* [READING PASSAGE]
Here we still are, harrowing the same acre. In the two-and-a-half-hour grilling (or poaching or lightly steaming) MPs asked Murdoch a series of questions to which the answer was No: "Do you feel humbled?" "Are you incompetent?" "Have you misled the committee?" "Is it in the public interest to tell lies?" And "will you guarantee to publicise every nefarious activity your company has been involved in?"

Tom Watson asked him the most implausible one: "Are you the first mafia boss in history that doesn't realise he's running a criminal empire?" It was the meringue pie moment. People gasped, audibly. That lot were never the mafia – J Edgar Hoover at best. If best is the word.

Watson had another Perry Mason moment. As Murdoch wasn't answering his questions in the right way, ("I did it all, and I don't care! Ha ha ha!") Watson said, "I wasn't going to do this but..." And as we leaned forward, "... I have spoken to Neville Thurlbeck." Sensation in court! "It was a private conversation but it is in the public interest to disclose it." Treachery! Greater sensation!

He read out – too quickly for older observers – an account of a conversation between various parties (Paul Farrelly had to interrupt to identify them) about crucial information that was to be presented to Murdoch.

It must be worth repeating that MPs are just not equipped to despatch this level of business. They asked their long, ruminative questions. They asked Murdoch to speculate on what other witnesses might have said to each other. They failed to assemble the circumstances of the circumstantial case. They relied on outraged incredulity ("it is inconceivable that"). Ms Mensch went off to pick up her children ("the same age as yours," she told Murdoch).

Are they humbled enough to admit their limits and appoint counsel to get what they want? Another question to which the answer is No.

* [RECORDED INFORMATION]
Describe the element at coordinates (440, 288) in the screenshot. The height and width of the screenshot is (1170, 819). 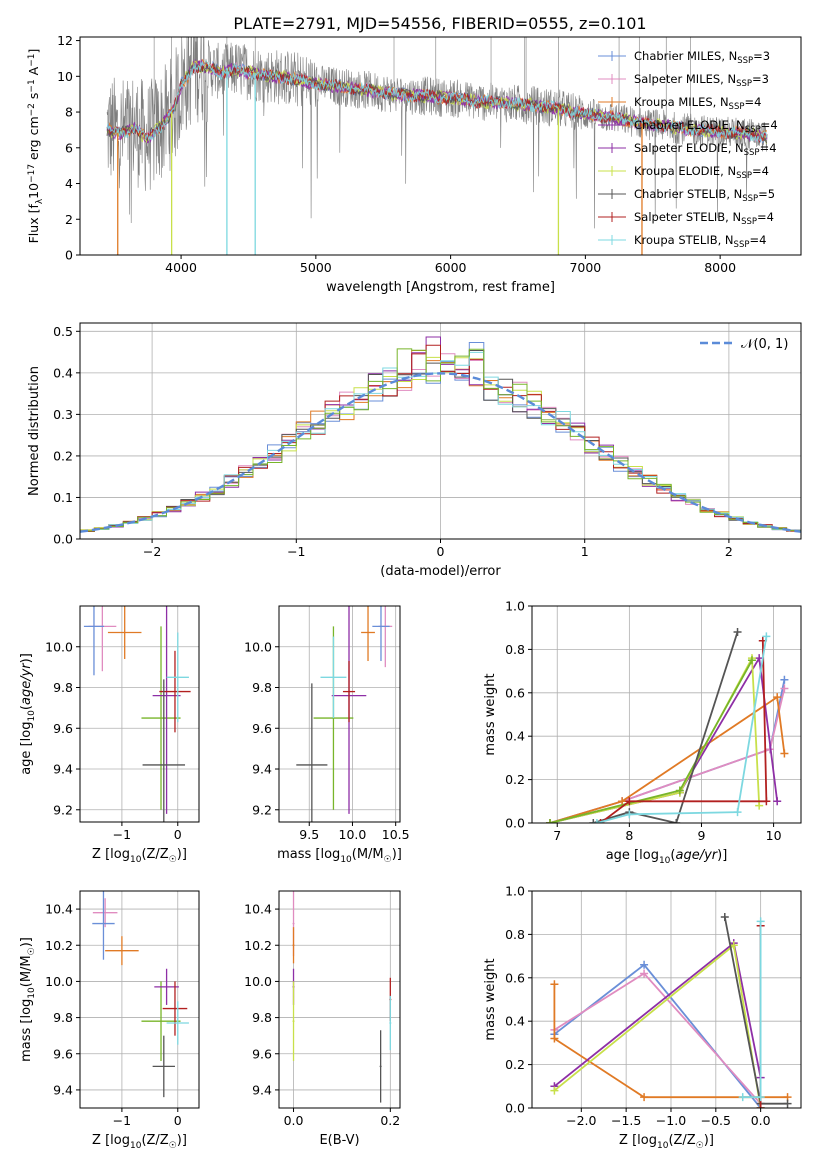
I see `x-axis-label: wavelength [Angstrom, rest frame]` at that location.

* [QUESTIONS ON THE MATERIAL]
(a) Rewrite the paragraph of the parliamentary sketch that begins "It must be worth repeating" as a bulleted list that keeps its main facts.
(b) List every question that, according to the parliamentary sketch, MPs put to Murdoch during the grilling and to which the answer was No.
(c) Answer these from the parliamentary sketch:
(i) How long did the grilling last?
(ii) Whom did Watson say he had spoken to?
(iii) Who had to interrupt to identify the parties in the conversation Watson read out?
The lines are unrelated to the parliamentary sketch.

* [ANSWERS FOR THIS EXERCISE]
(a)
- MPs are not equipped to handle business at this level.
- They asked long, ruminative questions.
- They asked Murdoch to speculate on what other witnesses might have said to each other.
- They failed to assemble the circumstances of the circumstantial case.
- They relied on outraged incredulity ("it is inconceivable that").
- Ms Mensch left to pick up her children, telling Murdoch they were the same age as his.

(b)
- "Do you feel humbled?"
- "Are you incompetent?"
- "Have you misled the committee?"
- "Is it in the public interest to tell lies?"
- "Will you guarantee to publicise every nefarious activity your company has been involved in?"

(c)
(i) Two and a half hours.
(ii) Neville Thurlbeck.
(iii) Paul Farrelly.